Please give back every entry in full, word for word, but none of the pictures.
━━━ SUPPLIED RECORDS ━━━
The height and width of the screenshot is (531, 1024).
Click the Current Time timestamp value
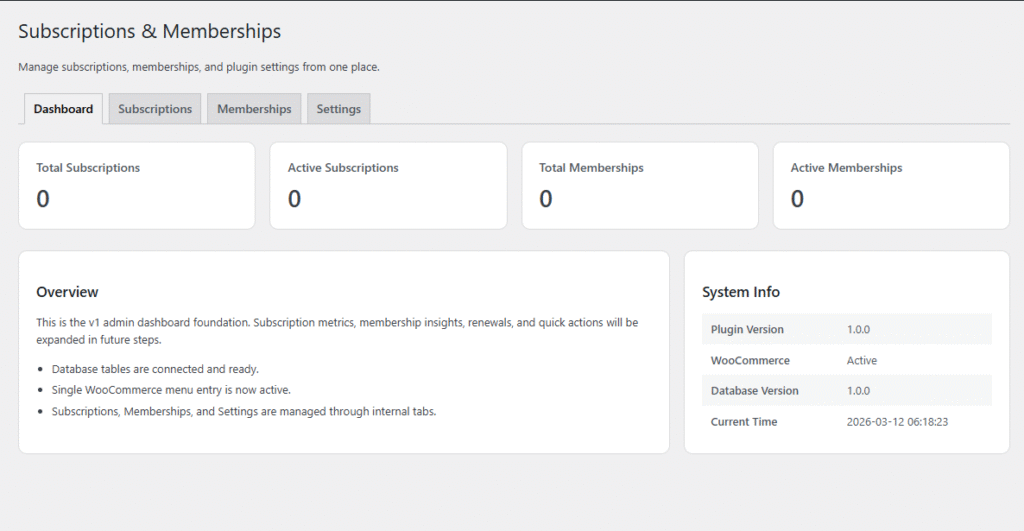897,422
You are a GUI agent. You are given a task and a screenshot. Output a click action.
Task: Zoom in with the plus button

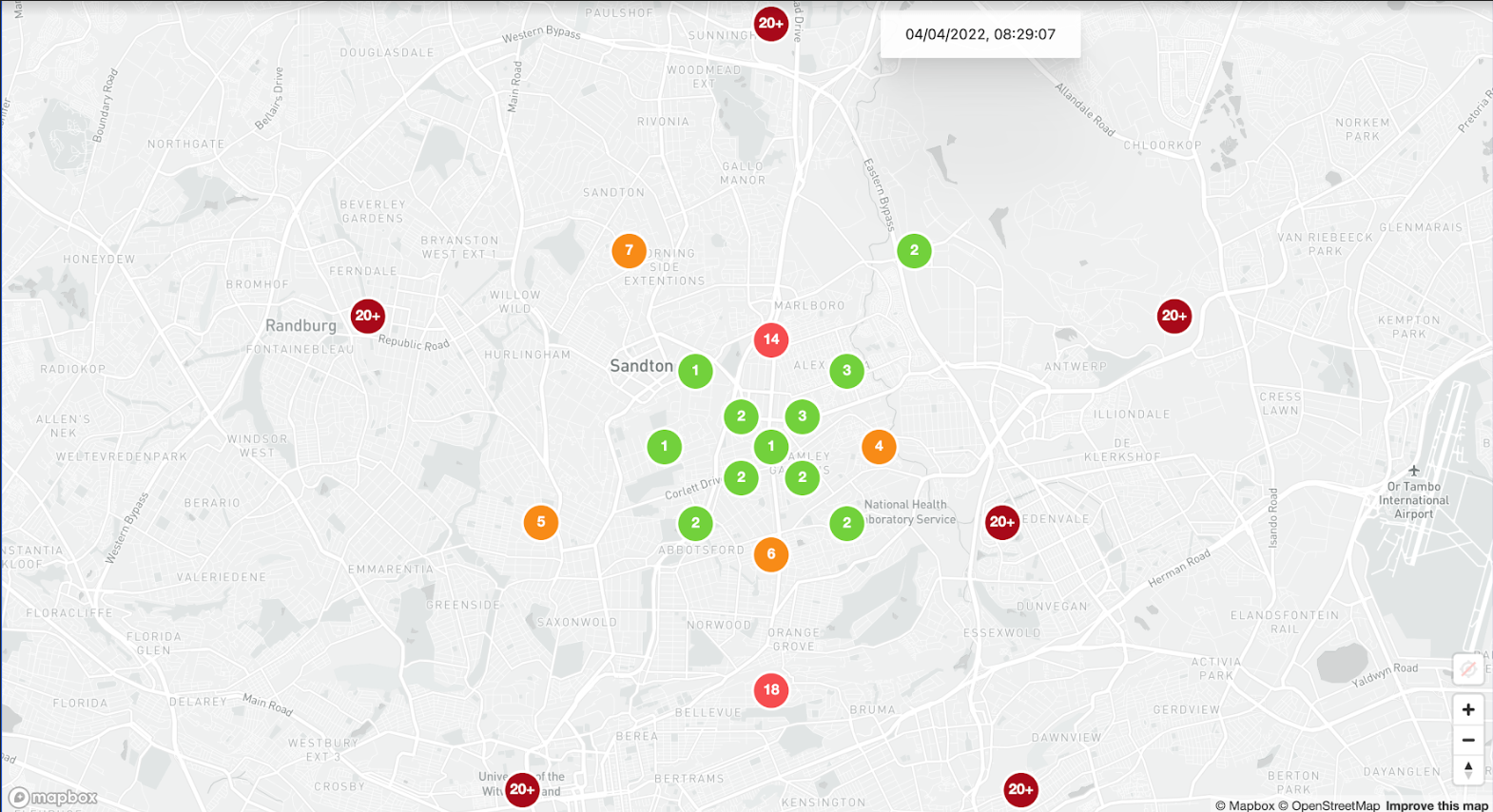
━━━
* [OUTPUT OF THE TASK]
The height and width of the screenshot is (531, 1024).
Click the Current Time timestamp value
897,422
You are a GUI agent. You are given a task and a screenshot. Output a click action.
Task: Zoom in with the plus button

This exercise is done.